Records locating words and elements
▼

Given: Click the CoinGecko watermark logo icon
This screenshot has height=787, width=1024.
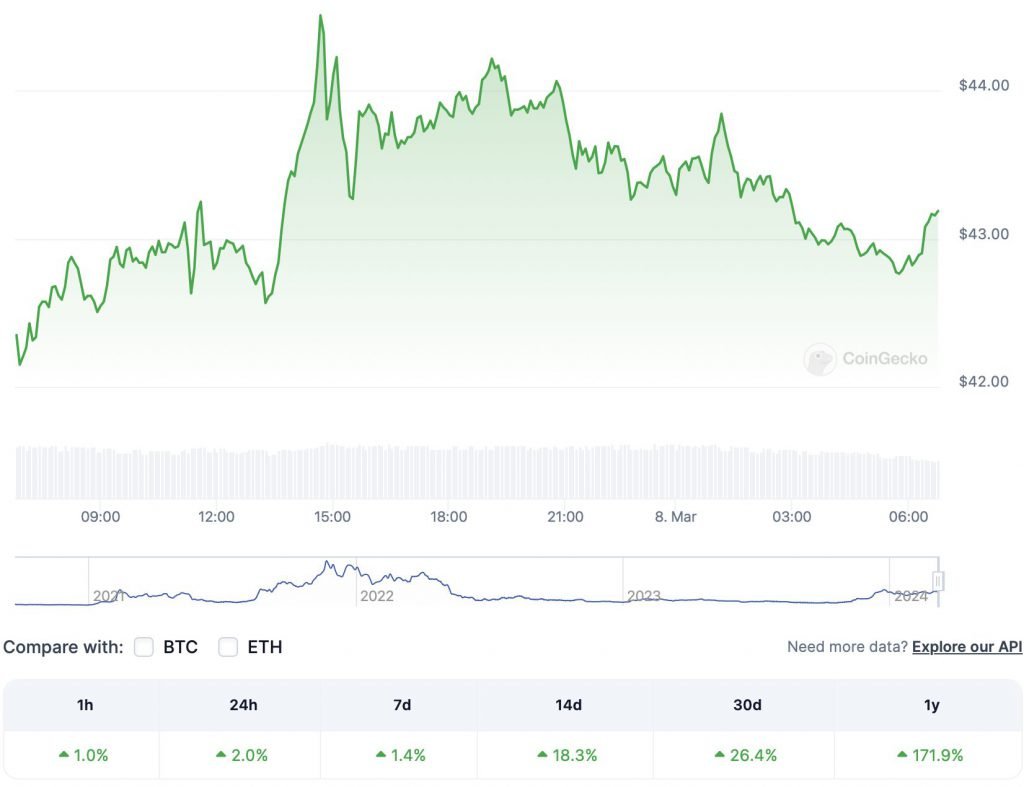Looking at the screenshot, I should 820,359.
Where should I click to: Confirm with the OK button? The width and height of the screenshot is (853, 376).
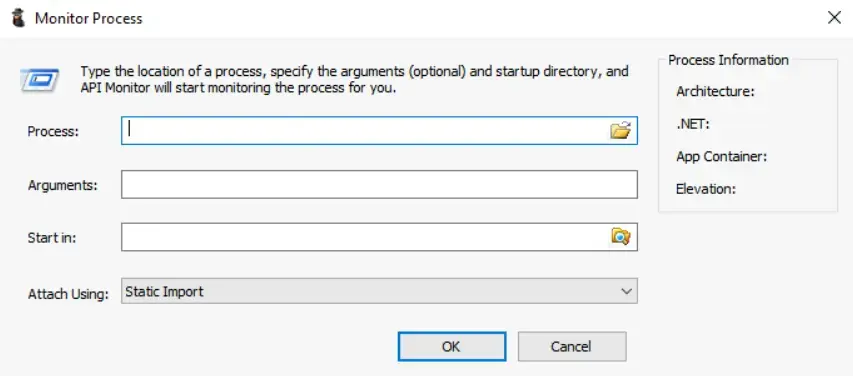pos(452,347)
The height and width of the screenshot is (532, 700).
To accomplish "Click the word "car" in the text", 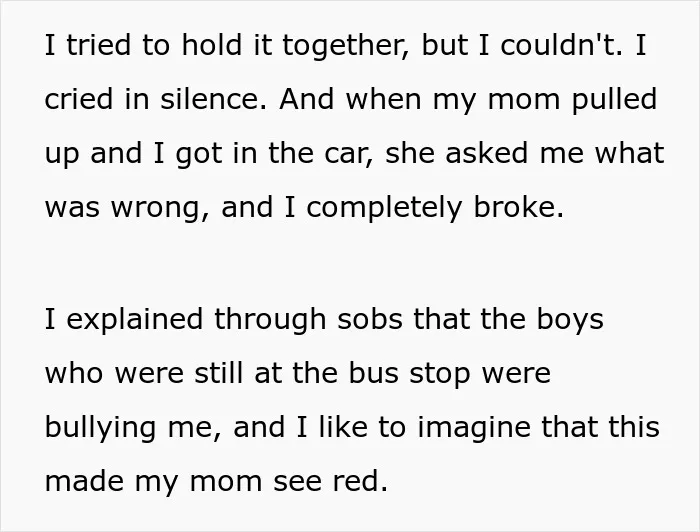I will point(345,154).

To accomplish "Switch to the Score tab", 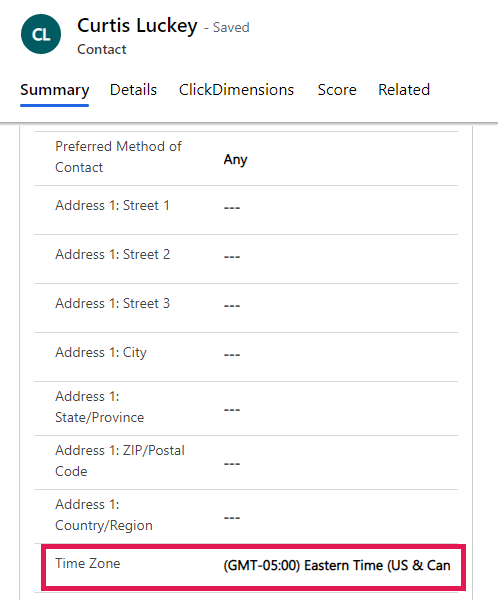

▲

## OBJECTIVE:
Lay out the material as a Markdown table with the columns "Row" and "Text", covering the beginning of the material through the line that contains "pos(452,347)", both ends included. Skip blank lines and leave the pictures out.

## OUTPUT FOR THIS EXERCISE:
| Row | Text |
|---|---|
| 1 | Given: Click the CoinGecko watermark logo icon |
| 2 | This screenshot has height=787, width=1024. |
| 3 | Looking at the screenshot, I should 820,359. |
| 4 | Where should I click to: Confirm with the OK button? The width and height of the screenshot is (853, 376). |
| 5 | pos(452,347) |